> [Selected passage]

Animate 3D surface over an initial 3D plot with matplotlib

Question

I am trying to animate a 3D surface over an initial 3D plot. But am struggling with keeping the initial 3D plot on the animation. I have to call the clafunction to be able to plot the new surface and this will delete my initial state.

As an example, I have the animation of a surface while keeping the x,y,z axis. The end goal would be to plot the initial state once, and animate the surface.

Is it possible to create plot layers? Send the initial state to one layer and the animation to another?

import matplotlib.pyplot as plt import numpy as np from matplotlib.animation import FuncAnimation

fig = plt.figure(figsize=(7, 7))
ax = fig.add_subplot(111, projection='3d')

def initialState(ax):
    s=1.15 
    x_axis = np.array([s*5, 0, 0])
    y_axis = np.array([0, s*5, 0])
    z_axis = np.array([0, 0, s*5])
    
    ax.quiver(0,0,0,*x_axis,color = 'k',  alpha =1, arrow_length_ratio=0.05)

> [Work to complete]
Translate this sentence from the matplotlib animation thread into Spanish: "The end goal would be to plot the initial state once, and animate the surface."

> [Extracted records]

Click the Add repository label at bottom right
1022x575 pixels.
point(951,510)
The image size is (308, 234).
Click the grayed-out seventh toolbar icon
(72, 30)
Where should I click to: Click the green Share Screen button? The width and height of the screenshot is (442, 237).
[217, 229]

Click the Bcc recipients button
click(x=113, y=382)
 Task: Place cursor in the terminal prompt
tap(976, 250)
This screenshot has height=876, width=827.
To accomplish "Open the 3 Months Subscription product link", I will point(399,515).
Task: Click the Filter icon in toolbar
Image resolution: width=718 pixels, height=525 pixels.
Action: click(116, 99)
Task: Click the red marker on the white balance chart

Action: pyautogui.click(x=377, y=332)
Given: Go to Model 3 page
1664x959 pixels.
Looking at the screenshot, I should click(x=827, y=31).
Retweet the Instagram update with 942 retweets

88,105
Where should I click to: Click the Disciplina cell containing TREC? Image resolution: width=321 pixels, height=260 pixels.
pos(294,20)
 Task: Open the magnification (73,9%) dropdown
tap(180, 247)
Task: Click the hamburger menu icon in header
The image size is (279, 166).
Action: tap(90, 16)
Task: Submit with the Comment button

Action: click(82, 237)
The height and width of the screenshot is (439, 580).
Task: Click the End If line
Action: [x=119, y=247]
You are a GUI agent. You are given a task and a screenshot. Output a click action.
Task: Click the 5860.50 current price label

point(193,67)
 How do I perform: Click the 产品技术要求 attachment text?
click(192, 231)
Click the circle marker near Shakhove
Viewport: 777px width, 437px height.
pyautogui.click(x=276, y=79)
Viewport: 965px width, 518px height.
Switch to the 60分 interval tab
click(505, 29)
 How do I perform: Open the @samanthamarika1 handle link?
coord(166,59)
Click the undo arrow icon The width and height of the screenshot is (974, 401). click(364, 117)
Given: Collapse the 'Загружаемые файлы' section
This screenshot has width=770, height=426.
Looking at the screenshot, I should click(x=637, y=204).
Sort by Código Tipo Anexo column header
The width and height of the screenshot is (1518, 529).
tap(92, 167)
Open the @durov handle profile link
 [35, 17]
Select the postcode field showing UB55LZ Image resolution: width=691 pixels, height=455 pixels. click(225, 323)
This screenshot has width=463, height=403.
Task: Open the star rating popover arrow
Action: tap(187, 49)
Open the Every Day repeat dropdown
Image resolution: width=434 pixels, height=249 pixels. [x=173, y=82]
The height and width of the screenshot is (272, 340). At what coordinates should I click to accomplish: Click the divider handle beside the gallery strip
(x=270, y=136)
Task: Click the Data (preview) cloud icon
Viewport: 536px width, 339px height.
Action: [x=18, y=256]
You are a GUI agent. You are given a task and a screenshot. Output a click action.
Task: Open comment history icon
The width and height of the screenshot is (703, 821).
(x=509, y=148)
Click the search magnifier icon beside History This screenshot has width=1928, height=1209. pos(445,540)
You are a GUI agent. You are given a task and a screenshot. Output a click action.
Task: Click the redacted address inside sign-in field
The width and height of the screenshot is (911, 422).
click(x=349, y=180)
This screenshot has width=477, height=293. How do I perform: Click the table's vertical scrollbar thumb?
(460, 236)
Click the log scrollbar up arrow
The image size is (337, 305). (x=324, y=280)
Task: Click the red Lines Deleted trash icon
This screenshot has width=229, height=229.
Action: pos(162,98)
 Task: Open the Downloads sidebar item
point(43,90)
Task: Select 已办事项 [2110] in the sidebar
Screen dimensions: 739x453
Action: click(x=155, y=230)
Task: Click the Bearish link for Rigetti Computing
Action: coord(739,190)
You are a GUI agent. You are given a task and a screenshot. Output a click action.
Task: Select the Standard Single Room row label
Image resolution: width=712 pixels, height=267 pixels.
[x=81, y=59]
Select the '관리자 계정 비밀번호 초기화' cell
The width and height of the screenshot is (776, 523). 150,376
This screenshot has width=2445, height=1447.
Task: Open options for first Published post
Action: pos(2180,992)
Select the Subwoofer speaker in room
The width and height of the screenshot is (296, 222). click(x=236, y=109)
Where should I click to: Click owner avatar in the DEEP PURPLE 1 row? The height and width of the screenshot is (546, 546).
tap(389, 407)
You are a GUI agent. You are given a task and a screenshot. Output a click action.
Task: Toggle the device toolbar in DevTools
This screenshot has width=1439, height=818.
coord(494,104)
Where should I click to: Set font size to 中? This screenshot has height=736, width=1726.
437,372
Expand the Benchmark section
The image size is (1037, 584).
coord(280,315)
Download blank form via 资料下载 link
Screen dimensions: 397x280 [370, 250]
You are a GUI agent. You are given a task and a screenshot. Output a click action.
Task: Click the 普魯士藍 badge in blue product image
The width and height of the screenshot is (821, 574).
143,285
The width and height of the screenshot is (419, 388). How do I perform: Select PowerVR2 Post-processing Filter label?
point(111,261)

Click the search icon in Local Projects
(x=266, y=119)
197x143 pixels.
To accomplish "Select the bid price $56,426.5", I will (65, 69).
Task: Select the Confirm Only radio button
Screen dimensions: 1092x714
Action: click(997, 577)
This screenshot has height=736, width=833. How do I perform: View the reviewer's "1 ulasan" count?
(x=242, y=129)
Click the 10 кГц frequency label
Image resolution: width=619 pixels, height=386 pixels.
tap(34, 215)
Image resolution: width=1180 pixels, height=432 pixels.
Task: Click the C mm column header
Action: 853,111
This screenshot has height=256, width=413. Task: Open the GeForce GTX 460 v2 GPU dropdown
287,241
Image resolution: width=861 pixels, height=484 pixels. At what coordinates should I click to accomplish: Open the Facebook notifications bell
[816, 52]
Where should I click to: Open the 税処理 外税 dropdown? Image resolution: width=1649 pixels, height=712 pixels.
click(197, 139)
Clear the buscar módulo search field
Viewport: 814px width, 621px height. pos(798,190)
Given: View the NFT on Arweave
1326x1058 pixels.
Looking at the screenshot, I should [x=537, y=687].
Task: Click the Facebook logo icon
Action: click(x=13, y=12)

> [Output below]
El objetivo final sería trazar el estado inicial una sola vez y animar la superficie.